Which leaves the last big bellwether left standing — Italy, where Giorgia Meloni’s officials are defying the gloom by expecting gross domestic product to expand around 1 per cent this year. That would be better than Germany, France, the Netherlands and the euro average, and would be in keeping with Italy’s outperformance since 2019 despite a history of low growth, high debt and volatile politics. Alongside the likes of Spain and Portugal, which after years of crises are enjoying higher competitiveness and export growth, according to ING research, Italy’s recovery has been a boost for Europe.

The problem is there are also signs of ill health, or what Italian Finance Minister Giancarlo Giorgetti recently called a “stomach ache.” He was referring to the Superbonus, a tax credit for eco-friendly home renovations worth 110 per cent of their cost, which brought a big sugar rush for residential investment and played a significant fillip in Italy after the pandemic. Financiere de la Cite economist Nicolas Goetzmann estimates the superbonus — worth a staggering €107 billion ($116 billion) in eligible investment — added about 15 times more to euro-area GDP as Italian construction fixed investments than the entire German economy since end-2019.

What’s given Giorgetti indigestion is not so much the growth but the hit to public finances — it’s a tax credit, after all — which is why the superbonus is being pared back after contributing to a budget deficit of 7.2 per cent last year.

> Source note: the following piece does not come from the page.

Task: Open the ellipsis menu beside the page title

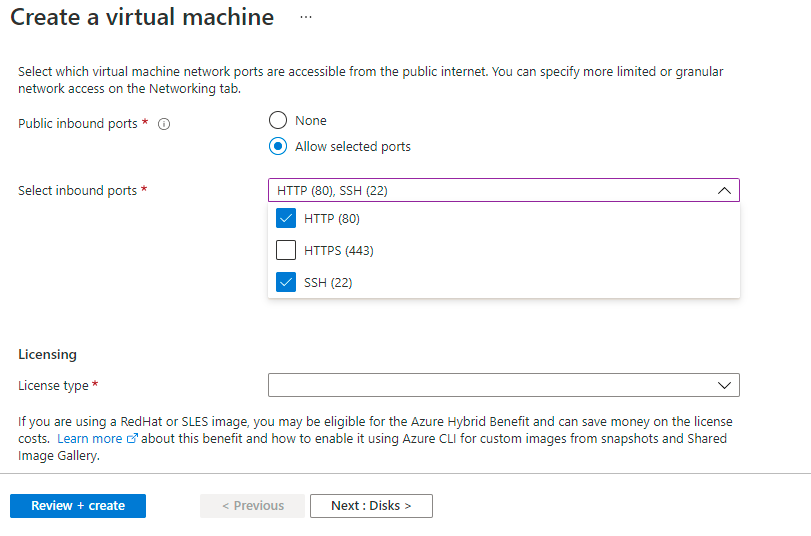Action: 306,18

And without it, Bloomberg Economics expects growth momentum to keep losing steam, as the above chart shows. “The economic benefits are in the past, while the fiscal cost is in the future,” says HSBC Holdings Plc economist Fabio Balboni.

It’s not all doom and gloom: There are signs of better consumer confidence and stronger wages, and financial markets aren’t yet putting pressure on Italian debt. The expectation that interest rates have peaked, combined with the retreat of inflation, is seeing recession bets fall.

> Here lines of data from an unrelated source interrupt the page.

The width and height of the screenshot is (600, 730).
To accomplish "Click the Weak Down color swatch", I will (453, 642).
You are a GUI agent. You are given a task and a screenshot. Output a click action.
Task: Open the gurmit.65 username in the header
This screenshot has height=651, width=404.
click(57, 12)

But the bottom line is that Italy is still more likely to slow than outperform this year, adding to European officials’ alarm over the long-term gap opening between Europe and the US economy, which is due to grow 2 per cent this year. Enrico Letta, a former Italian prime minister who’s been drafted by Brussels to write a report on the future of the European single market, last week sounded the alarm on this issue. Investor talk of a soft landing will mean little in a higher-debt, higher-inflation Europe that can’t deliver greater growth.

What might a better road to recovery look like? One is for Italy — and Europe — to make a success of pandemic recovery funds designed to heal the scars of Covid and invest in the future. Rome has spent €45.7 billion, or less than half, of the funding it’s received, which isn’t good enough. Europe has huge investment needs — including €620 billion annually for the climate transition — and a more successful implementation of pandemic funds means a better chance that other necessary spending initiatives will be launched, such as for defense. It would also more than offset the rollback of the superbonus, adding potentially 2.5 percentage points to Italian GDP growth by 2026.

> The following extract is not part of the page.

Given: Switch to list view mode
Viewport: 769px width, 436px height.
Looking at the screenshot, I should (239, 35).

And while Letta’s upcoming report will have plenty of ideas on how to knock down structural barriers to growth, perhaps by uniting Europe’s disparate financial markets and tax rules, Europe should also take a leaf out of America’s book by adopting more demand-led policies to boost consumption. The poor implementation of the superbonus shouldn’t blind us to Europe’s current misguided mix of tight monetary policy and lack of fiscal support, with new EU fiscal rules likely to lead to cuts in public investment — not ideal given Europe’s need to become more geopolitically self-reliant.

“There’s always talk about Germany being a sick man … I’m more worried that Europe is getting sick,” Bundesbank boss Joachim Nagel said last week. He has a point. Better get the medicine ready.